PURE CINEPHILIA: A CHAT WITH CRAIG JOHNSON

By Kevin Redding

CraigJohnson
Craig Johnson

If the movie really hypnotizes me, the sensation follows out into real life, and the world seems more solid, more vibrant and beautiful. I find I blink less and feel like I move more smoothly and if only for a few minutes, life becomes more real. This sensation is why I go out to the movies. Not every movie does it to me, but when one does, it’s worth the times it doesn’t.
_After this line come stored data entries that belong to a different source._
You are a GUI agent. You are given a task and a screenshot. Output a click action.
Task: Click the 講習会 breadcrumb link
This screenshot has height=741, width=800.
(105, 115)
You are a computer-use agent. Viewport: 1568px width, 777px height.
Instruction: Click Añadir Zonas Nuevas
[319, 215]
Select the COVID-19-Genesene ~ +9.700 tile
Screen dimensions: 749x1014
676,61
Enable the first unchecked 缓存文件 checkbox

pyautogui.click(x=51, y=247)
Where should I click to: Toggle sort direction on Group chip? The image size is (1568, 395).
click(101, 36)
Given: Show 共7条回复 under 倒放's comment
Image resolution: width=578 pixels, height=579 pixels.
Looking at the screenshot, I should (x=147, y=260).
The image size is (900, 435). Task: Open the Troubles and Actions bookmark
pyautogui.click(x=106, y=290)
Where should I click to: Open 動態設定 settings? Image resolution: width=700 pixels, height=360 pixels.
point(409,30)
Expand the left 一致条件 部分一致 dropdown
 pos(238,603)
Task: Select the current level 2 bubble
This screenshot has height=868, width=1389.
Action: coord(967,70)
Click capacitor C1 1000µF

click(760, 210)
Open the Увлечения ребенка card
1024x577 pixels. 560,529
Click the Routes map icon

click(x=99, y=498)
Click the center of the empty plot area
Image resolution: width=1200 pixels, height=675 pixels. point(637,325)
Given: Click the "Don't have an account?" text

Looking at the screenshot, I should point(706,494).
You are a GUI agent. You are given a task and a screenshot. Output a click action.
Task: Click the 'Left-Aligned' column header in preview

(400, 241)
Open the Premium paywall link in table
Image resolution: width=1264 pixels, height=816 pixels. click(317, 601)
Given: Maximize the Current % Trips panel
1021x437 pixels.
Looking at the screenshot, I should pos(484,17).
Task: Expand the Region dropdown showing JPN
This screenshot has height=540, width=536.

If there’s two things “Welcome to the Basement” host Craig Johnson has, it’s an unflappable passion for movies and, as we see above in an excerpt from his essay “Of Gods and Dogs,” a wonderful way of expressing that passion. Along with Blame Society’s Matt Sloan, he has created one of the most refreshing, insightful and joyous little shows on the entire Internet, one filled to the brim with love and genuine human fascination with watching, discussing, and dissecting movies. “Welcome to the Basement,” with new episodes every other Friday wherein our two hosts watch a movie the other hasn’t seen before and then talk about it, is very much a friendlier, looser, and certainly more fanboy­-driven “Siskel & Ebert.” Actually, much like “Siskel & Ebert,” but perhaps more overtly, it shines a much­ needed light on how important and beautiful the culture of moviegoing is. The two pals from Wisconsin certainly have great taste, and a lot to say about what makes a good film good—plus, in the case of many bad ones, how fun and imperative it is to voice how much you hated it and why.

Johnson—arguably the show’s most encyclopedic personality, with an arsenal of knowledge in movies, literature, history, theater, architecture, and more that’s downright humbling—has the ability to absorb and see things in a unique and inspiring fashion. He wears his heart on his sleeve in all the best ways, unable to hide how legitimately moved he is by certain performances, scenes, dialogue, etc. In other words, I’ve always wanted to chat movies with the guy, who on top of being the co­-host of “Welcome to the Basement” is a longtime stage actor and improv comedian. So, I reached out to him on a whim and sure enough, he was nice enough to spend some time spieling over the phone. We talk film analysis, the Coen Brothers, Whiplash, travel, and more.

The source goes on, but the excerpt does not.